EXERCISE AIM —
Only lines with the word "Order" are wanted; copy each of them from the listing below.

MATERIAL SUPPLIED —
***
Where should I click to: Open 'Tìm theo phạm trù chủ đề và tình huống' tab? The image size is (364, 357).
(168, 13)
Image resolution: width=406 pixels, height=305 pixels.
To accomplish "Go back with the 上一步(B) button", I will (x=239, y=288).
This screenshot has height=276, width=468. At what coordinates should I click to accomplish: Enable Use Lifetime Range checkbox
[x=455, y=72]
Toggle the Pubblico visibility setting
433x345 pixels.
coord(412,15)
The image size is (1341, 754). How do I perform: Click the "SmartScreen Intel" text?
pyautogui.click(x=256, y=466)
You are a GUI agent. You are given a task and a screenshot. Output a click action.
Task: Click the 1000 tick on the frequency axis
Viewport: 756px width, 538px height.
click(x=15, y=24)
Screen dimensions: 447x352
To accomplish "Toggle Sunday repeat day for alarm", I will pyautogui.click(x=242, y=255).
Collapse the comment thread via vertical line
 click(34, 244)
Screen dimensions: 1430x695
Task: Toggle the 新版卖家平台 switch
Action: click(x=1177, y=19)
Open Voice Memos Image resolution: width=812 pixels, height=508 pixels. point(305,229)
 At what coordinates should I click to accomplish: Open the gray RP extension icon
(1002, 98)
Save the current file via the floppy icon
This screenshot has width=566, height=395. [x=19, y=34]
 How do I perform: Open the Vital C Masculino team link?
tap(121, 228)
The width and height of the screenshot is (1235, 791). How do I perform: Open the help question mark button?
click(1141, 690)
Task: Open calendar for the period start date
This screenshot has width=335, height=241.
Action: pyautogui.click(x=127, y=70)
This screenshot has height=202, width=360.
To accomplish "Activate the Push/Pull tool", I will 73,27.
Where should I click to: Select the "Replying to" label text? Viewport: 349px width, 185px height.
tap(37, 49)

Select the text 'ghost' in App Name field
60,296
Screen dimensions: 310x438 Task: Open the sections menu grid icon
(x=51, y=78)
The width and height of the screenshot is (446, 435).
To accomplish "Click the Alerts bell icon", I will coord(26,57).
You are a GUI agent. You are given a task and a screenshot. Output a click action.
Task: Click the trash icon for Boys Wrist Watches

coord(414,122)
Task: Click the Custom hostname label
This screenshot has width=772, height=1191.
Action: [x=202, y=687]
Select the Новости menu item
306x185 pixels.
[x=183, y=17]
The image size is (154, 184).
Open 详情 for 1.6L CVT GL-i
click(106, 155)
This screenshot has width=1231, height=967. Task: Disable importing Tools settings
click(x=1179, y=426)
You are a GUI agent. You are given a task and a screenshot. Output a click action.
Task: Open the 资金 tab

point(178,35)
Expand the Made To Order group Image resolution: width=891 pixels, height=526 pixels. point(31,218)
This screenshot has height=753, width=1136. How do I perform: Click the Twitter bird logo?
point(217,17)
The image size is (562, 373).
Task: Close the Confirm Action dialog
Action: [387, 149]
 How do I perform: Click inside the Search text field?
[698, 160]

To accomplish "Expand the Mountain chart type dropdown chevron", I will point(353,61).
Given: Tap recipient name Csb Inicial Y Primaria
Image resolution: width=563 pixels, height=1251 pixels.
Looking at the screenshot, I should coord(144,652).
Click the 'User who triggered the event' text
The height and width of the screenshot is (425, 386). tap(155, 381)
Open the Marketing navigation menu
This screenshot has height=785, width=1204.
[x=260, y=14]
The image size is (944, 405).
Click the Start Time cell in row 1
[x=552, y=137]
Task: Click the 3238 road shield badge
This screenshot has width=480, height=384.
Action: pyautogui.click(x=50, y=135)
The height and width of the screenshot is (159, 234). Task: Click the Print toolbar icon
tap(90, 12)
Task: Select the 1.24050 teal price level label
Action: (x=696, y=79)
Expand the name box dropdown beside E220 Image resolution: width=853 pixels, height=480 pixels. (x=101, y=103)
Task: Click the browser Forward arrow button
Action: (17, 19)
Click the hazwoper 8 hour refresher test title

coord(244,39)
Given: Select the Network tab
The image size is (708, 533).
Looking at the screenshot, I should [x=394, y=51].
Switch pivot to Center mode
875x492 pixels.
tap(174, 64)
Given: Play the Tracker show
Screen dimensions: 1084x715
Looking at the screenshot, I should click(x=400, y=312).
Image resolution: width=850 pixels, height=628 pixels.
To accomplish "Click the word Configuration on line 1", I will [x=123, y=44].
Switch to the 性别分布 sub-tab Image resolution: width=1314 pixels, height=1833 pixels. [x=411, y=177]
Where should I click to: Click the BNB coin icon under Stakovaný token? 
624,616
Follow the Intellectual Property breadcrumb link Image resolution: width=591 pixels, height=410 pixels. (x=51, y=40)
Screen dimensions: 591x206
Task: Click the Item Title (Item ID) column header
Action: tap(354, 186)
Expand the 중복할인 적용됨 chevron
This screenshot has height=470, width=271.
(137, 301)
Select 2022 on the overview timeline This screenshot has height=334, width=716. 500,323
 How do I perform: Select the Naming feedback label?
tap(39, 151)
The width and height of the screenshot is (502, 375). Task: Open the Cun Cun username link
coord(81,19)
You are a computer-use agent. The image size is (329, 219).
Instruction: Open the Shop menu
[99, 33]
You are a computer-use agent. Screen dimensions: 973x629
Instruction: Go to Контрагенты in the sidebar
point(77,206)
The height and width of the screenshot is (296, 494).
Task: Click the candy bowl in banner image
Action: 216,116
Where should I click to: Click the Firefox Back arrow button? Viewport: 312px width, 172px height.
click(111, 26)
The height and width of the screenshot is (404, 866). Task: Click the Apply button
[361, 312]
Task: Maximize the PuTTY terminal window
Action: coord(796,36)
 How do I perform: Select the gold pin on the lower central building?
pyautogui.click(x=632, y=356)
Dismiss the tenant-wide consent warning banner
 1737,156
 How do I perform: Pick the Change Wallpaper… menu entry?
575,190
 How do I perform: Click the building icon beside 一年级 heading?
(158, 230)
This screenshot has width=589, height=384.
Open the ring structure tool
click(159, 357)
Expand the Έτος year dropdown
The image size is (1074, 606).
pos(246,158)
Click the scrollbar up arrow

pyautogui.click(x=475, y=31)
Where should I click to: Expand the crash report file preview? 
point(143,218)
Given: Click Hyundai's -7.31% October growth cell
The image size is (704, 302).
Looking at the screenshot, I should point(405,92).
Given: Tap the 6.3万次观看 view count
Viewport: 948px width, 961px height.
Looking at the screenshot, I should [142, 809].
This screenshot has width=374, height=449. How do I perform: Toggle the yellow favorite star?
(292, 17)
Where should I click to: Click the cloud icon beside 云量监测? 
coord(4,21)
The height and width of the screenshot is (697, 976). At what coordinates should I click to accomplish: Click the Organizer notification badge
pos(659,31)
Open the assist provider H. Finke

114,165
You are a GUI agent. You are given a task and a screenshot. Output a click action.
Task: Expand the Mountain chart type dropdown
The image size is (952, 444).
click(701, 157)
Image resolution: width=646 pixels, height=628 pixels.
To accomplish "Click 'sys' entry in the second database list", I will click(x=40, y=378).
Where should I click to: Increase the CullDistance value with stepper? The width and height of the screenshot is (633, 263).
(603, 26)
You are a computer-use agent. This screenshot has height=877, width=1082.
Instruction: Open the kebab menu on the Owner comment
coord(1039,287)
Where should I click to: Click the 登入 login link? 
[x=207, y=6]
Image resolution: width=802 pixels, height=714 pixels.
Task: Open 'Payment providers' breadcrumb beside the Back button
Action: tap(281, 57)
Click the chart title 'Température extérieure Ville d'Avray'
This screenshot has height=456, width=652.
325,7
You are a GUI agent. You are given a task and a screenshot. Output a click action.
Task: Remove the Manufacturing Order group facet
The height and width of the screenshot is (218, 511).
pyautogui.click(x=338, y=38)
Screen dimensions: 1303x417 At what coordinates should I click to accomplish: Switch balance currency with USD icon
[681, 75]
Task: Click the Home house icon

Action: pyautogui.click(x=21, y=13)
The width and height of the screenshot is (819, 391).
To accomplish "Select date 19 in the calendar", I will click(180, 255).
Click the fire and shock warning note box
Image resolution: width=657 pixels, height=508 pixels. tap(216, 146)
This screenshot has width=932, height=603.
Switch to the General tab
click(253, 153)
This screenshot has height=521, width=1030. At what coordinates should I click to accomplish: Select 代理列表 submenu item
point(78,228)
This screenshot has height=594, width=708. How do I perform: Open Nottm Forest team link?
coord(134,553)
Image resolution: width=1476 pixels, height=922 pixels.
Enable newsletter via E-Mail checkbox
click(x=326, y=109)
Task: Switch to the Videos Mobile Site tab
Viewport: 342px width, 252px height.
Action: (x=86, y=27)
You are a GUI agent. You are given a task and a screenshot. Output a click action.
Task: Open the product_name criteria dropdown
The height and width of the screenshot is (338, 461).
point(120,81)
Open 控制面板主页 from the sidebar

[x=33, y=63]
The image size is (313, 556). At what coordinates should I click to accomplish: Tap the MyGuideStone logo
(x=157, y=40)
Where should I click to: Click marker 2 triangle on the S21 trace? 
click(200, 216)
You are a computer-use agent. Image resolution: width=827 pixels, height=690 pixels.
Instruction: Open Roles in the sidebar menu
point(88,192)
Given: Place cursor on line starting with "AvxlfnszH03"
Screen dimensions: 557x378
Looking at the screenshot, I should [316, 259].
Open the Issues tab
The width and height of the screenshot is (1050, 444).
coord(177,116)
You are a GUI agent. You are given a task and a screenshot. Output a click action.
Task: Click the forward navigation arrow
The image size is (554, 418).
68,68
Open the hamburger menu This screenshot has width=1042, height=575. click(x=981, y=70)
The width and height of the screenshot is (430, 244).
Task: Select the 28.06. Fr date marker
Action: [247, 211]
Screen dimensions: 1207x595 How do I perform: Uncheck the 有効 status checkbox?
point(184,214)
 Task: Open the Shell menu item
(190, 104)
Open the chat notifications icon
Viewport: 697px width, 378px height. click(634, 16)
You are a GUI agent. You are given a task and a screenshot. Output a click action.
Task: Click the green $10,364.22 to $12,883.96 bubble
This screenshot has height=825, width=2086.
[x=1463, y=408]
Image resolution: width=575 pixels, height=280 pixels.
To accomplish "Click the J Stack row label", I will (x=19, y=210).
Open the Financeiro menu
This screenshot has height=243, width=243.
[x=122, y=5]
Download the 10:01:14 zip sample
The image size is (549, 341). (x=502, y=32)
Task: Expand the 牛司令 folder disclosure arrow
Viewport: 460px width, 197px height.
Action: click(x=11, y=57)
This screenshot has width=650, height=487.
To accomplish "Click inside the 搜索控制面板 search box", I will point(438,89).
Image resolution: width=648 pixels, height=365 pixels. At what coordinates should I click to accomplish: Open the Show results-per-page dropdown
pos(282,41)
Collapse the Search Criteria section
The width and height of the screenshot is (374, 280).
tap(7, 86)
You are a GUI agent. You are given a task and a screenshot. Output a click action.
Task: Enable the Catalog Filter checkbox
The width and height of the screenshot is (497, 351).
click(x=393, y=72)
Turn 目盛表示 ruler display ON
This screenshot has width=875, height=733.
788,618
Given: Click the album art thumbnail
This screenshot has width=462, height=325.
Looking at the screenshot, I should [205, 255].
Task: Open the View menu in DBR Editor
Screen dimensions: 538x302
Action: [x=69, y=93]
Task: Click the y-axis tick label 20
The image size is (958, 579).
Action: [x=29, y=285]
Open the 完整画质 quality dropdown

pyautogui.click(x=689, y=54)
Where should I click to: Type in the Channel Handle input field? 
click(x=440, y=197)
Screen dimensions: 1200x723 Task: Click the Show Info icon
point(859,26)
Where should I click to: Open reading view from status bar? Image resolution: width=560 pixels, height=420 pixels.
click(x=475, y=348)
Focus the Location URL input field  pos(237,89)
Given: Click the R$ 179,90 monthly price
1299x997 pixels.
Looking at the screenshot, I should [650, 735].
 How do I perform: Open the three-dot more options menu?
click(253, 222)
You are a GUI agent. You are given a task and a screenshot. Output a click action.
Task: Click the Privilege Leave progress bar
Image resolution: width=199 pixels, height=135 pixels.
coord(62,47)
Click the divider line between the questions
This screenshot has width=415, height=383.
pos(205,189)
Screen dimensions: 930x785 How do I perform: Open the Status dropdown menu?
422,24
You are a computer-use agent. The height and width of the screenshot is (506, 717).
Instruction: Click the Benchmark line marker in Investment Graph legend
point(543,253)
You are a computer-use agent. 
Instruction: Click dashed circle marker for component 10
***
ANSWER TO THIS PROBLEM —
Expand the Made To Order group Image resolution: width=891 pixels, height=526 pixels. point(31,218)
Task: Remove the Manufacturing Order group facet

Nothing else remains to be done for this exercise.